Mollie Shepardson and Mollie Shepardson

When a student has a large assignment, such as a term paper, the task seems daunting and much work goes into achieving a good grade. Fortunately for a regular student, their only criticism is usually in the form of a letter grade from their professor. If, however, you are a part of a stage production in college, your critics make up the entire audience, along with your professor and peers.

At City College, such a production has been under way for some time. Students have put long hours towards the production of “Pippin,” often practicing in the evenings for three straight hours. Much like a term paper, variety is required in order to present the final product.

Such productions are geared less towards audience amusement and more towards student development. Sure, the students want to impress their critics, but as the Lead Player in “Pippin,” Trevor Peringer put it for most, “this is just the very beginning.”

Peringer, an alumnus of City College, was once a regular performer in college productions before graduating and moving on to professional acting. Peringer was contacted by Director June Richards to play the role of Lead Player, which gave him the opportunity to watch new students “grow into their performing.”

Although each production requires a great amount of guidance from professors and staff, the plays would not be educational springboards without the drive of the students. Teresa Elliott, a freshman at City College, plays a dancer/singer in “Pippin.”

Elliott is a testament to believing in oneself and persevering through fright.

Elliot has never tried out for a play before this year and almost walked out of her first audition for a play earlier this school year.

“It’s hard to break in and be successful (professionally)” said Elliott.

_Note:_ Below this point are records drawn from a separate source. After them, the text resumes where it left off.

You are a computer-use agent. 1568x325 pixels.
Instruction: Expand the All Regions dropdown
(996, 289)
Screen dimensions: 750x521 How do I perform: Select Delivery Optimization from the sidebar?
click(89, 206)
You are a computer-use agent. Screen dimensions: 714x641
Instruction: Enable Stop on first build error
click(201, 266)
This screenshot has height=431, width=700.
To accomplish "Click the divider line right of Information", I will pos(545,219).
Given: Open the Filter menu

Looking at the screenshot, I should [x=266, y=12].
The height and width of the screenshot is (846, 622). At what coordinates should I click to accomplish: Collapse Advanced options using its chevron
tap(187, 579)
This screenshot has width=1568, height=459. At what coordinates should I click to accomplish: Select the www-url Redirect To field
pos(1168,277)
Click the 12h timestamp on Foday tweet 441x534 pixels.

So for now, she performs as a hobby. In Elliott’s opinion, “Pippin” [gave] more room to grow, because less [was] expected” of the actors. In this play, the actors were given more room to create their own dialogue and fill in for forgotten lines.

However, there is more to a play production than just the actors. Sylvia Sanchez and Earl Alfred Paus were two of the makeup artists for “Pippin.” Unlike the actors, makeup artists are actually doing class work for the play and are able to use their skills at one production per semester.

In the beginning of the class, the students are taught through lecture by their professor, but are later given the chance for hands on work in the productions.

“It’s really good practice, but overwhelming at first” Paus said. “We start off by putting the makeup on ourselves, and then on the actors” in order to generate design ideas, added Sanchez.

For the students involved, Pippin had been a building block, whether it is for career growth or simply personal enjoyment. They all lead varying lives, and have different goals in mind, but were united under one project. If one thing is learned from the process, it is to take a chance on yourself and give it your best.